Beyond the Grid: How to Actually Use a Maturity Model

You've built the grid. You've defined the levels. You've assessed your team. Now what? A maturity model sitting in a drawer (or a forgotten PDF) is useless. It's just a snapshot of a moment in time. Here is how to turn that grid into a growth engine.

The Assessment Trap

Many organizations treat maturity models as a report card. They assess themselves, pat themselves on the back for being a "Level 3," and then go back to business as usual. This is a wasted opportunity. The value isn't in the score; it's in the gap analysis.

A maturity model shouldn't just tell you where you are; it should tell you where to go next.

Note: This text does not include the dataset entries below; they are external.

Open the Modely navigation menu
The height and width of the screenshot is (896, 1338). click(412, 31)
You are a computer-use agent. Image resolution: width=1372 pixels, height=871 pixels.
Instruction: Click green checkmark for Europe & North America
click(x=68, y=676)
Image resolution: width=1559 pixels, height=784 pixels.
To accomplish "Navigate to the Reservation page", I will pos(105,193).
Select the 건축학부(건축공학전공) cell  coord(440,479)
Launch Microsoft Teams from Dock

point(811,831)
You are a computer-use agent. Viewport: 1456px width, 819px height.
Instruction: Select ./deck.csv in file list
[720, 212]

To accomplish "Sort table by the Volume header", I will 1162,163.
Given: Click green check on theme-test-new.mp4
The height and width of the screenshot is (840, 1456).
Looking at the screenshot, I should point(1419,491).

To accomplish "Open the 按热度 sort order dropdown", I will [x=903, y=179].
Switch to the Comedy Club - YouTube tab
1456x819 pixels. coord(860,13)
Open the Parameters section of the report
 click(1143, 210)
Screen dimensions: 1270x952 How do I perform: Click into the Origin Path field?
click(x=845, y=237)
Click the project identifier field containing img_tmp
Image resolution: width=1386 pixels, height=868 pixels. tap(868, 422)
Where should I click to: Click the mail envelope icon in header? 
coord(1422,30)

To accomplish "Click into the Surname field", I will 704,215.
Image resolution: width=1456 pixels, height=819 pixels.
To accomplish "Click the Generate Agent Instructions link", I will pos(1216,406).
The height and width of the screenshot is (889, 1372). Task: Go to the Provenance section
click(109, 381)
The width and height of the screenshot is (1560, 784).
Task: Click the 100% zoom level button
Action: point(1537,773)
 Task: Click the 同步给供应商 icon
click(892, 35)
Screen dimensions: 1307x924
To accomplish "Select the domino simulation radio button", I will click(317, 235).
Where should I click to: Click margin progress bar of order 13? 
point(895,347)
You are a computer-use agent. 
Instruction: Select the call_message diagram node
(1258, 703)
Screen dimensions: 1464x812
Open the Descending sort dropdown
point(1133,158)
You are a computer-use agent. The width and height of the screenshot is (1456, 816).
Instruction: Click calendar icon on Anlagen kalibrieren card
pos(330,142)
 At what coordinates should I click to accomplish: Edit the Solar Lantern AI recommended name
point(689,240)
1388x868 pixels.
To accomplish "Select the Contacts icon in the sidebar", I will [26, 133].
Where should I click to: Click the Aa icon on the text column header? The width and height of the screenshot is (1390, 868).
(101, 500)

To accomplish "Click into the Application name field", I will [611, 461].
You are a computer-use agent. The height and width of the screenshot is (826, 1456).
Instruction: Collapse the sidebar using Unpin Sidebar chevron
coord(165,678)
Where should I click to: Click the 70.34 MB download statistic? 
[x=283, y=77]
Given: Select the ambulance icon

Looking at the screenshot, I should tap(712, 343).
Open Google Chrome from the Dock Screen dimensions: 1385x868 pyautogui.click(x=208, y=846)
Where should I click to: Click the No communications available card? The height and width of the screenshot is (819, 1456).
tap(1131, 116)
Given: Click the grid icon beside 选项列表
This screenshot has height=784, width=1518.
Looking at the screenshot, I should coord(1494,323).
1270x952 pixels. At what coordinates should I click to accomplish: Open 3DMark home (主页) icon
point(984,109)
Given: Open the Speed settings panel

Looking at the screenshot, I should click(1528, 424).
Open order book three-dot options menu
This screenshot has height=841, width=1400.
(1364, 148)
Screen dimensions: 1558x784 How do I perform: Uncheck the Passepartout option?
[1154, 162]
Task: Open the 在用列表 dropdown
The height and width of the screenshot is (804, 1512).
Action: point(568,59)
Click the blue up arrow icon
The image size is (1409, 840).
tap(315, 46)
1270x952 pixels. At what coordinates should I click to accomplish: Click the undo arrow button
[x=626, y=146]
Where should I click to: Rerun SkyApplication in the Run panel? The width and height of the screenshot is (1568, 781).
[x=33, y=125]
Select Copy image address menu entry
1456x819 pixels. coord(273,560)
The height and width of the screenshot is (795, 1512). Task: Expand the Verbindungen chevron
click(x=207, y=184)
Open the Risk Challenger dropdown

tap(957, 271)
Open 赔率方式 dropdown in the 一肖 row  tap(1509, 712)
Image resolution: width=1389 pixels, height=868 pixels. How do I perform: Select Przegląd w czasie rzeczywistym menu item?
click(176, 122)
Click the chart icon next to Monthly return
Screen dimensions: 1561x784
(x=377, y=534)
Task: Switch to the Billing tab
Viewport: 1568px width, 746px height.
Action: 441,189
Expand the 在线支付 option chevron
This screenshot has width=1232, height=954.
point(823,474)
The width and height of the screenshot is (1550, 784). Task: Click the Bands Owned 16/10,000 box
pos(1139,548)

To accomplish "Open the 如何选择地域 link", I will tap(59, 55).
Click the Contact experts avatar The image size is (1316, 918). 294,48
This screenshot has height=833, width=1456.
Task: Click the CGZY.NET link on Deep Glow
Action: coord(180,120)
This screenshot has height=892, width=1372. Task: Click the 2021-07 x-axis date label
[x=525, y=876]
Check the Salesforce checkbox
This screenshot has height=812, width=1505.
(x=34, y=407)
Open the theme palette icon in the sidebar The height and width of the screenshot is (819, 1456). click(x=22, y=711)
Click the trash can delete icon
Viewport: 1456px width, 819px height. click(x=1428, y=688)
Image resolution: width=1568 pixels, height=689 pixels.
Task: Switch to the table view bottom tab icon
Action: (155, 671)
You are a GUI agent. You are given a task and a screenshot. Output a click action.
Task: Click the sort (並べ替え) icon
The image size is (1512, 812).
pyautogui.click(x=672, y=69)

Step 1: Honest Self-Assessment

Gather a cross-functional group. Don't just let the manager decide the score. Have the team debate where they sit on the grid. The disagreement is often more valuable than the consensus.

"If the manager thinks we're a Level 4 and the team thinks we're a Level 2, you have a communication problem, not just a process problem."

Use the debate to uncover hidden friction points. Why does the engineer feel the deployment process is broken while the CTO thinks it's fine?

Step 2: Set a Target (Not Perfection)

You don't need to be Level 5 in everything. In fact, it's often a waste of resources. "Optimized" processes are expensive to maintain. For some functions, "Defined" (Level 3) is perfectly adequate.

The Strategy: Pick 2-3 areas where moving up a level will have the highest impact on your current business goals. Ignore the rest for now. If your goal is speed, focus on the "Deployment Frequency" row. If your goal is stability, focus on "Testing."

Step 3: Create an Action Plan

Look at the description of the next level up for your target areas. That description is your backlog.

  • Current State (Level 1): "Deployments are manual and error-prone."
  • Next Level (Level 2): "Deployments are scripted and repeatable."

Your action item is clear: "Write a deployment script." You don't need to invent the roadmap; the model gives it to you.

Step 4: Re-assess Regularly

Maturity isn't static. As your organization grows, entropy sets in. A process that was "Optimized" last year might be "Ad Hoc" today because the team doubled in size and the old process broke.

Re-run your assessment every 6 months. Track your progress. Celebrate the wins ("We moved from Level 2 to Level 3!"). This creates a culture of continuous improvement.

Conclusion

A maturity model is a map, not a destination. Use it to navigate the chaos of growth, but don't get obsessed with the coordinates. The goal is a better business, not a perfect score.